:: What you have to do ::
Can you write out in full each line from the one with "The width and height of the screenshot is (1316, 904)." up to and including the one with "click(x=815, y=56)", increasing every click coordinate in the answers by 118 and leaving all else unchanged, with no other lines?

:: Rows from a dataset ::
----------

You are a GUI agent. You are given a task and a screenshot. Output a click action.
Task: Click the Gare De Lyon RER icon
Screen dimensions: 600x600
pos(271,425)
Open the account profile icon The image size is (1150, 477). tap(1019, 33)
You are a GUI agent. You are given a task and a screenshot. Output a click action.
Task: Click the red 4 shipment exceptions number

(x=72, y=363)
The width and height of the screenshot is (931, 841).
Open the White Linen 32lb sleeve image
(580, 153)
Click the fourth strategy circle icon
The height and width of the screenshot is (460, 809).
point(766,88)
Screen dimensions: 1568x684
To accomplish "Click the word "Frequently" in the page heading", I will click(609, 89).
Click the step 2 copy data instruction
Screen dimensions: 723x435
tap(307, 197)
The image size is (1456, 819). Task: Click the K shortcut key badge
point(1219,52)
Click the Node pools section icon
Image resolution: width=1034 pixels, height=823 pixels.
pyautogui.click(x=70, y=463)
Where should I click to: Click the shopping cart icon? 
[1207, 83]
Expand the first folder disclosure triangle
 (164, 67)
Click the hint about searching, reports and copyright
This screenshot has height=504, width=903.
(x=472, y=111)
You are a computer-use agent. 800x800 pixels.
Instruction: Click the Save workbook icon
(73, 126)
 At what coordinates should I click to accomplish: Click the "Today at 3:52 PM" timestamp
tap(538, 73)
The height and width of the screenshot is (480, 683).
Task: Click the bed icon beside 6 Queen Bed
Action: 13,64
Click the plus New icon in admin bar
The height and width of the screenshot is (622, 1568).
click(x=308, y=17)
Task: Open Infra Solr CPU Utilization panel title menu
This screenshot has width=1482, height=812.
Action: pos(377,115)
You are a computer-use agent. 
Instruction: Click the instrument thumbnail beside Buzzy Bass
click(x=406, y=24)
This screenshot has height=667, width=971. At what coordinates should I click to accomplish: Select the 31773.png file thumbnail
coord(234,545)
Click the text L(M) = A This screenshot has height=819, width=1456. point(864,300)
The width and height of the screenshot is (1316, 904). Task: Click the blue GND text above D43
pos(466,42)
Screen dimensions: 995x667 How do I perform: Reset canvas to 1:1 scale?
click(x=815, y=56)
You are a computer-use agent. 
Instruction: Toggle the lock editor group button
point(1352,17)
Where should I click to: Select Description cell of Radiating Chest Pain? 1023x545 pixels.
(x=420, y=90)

----------

:: Exercise output ::
The width and height of the screenshot is (1316, 904). Task: Click the blue GND text above D43
pos(584,160)
Screen dimensions: 995x667 How do I perform: Reset canvas to 1:1 scale?
click(x=933, y=174)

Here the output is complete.